The next morning a handsome West African man sat in O’Hanlon’s former office. I walked in and shook his hand. “Welcome aboard. We could use the help—maybe more than you know.” I hinted at Dr. Kumar’s impairment but preferred not to burden his new hire with problems he knew nothing about. Perhaps with a new back-up physician the boss planned to check into rehab and deal with his chemical dependency issues. I could only hope.
At noon I was summoned to Kumar’s office. He handed me a sheet of paper on his lawyer’s stationary. “You’re fired,” he said. “Clean out your office. This notice explains the basis for your termination. Show yourself out.”
I didn’t say a word. No point in contesting what he had obviously carefully planned out—including the lawyer’s letter. On the way back to my office I asked Linda for boxes and help in clearing out my office.
“What’s going on?”
“I’ve been canned.”
She shook her head. “Really stupid. Don’t burn your bridges. You’re badly needed around here.”

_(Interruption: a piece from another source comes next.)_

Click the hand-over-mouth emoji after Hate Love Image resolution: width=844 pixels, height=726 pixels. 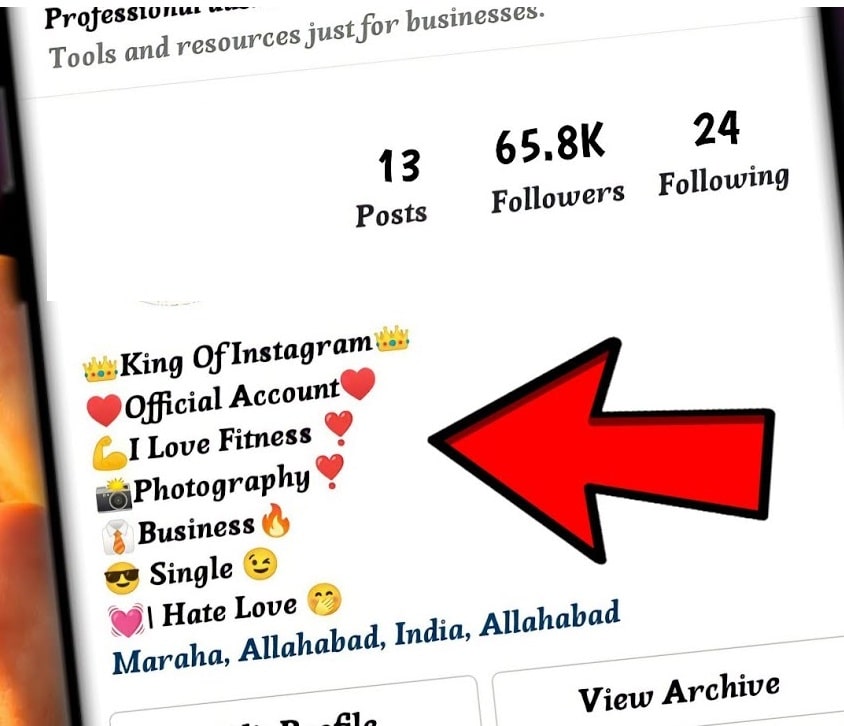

“You and the staff have been great to work with, but I don’t need Kumar’s melodramatics.”
“Did he say why?”
“It’s written right here.”
I read the termination notice out loud. It stated that I had engaged in “tortious interference with commerce.” What the fuck? Lawyer bullshit. He also listed my professional failings, including insubordination in sending too many patients to hospice in violation of his instructions. It closed with a statement that my dismissal was ‘for cause,’ i.e., without severance pay. I could cash out my 401k and collect my accrued retirement benefits in two weeks.
“Linda, this is nonsense. Blatant retaliation for our alcoholism intervention.”
“I can’t comment. He’s threatened me too.”
“Don’t worry. No hard feelings here.”
“So, if Dr. K comes to his senses you’d consider returning?”
“Sure, but it would be on my terms.”
“What do you know about Dr. Okumbe?”
“Good reputation. He’s supposed to be royalty back home in Ghana.”
She helped me carry supplies to my car. “Thanks for all you’ve done,” she said, planting a kiss on my cheek. “I’ll see you back soon—I hope.”
When I returned home that afternoon, I phoned the medical board in Columbus. They took my report and thanked me. I said, “If you believe that this is a vendetta, please query our staff. Our office manager Linda and our infusion nurse Amy know a lot about Dr. Kumar. JT McNeal, our nurse practitioner is in recovery. He knows all the ins and outs of substance abuse, and we did an intervention on Kumar recently—to no avail.”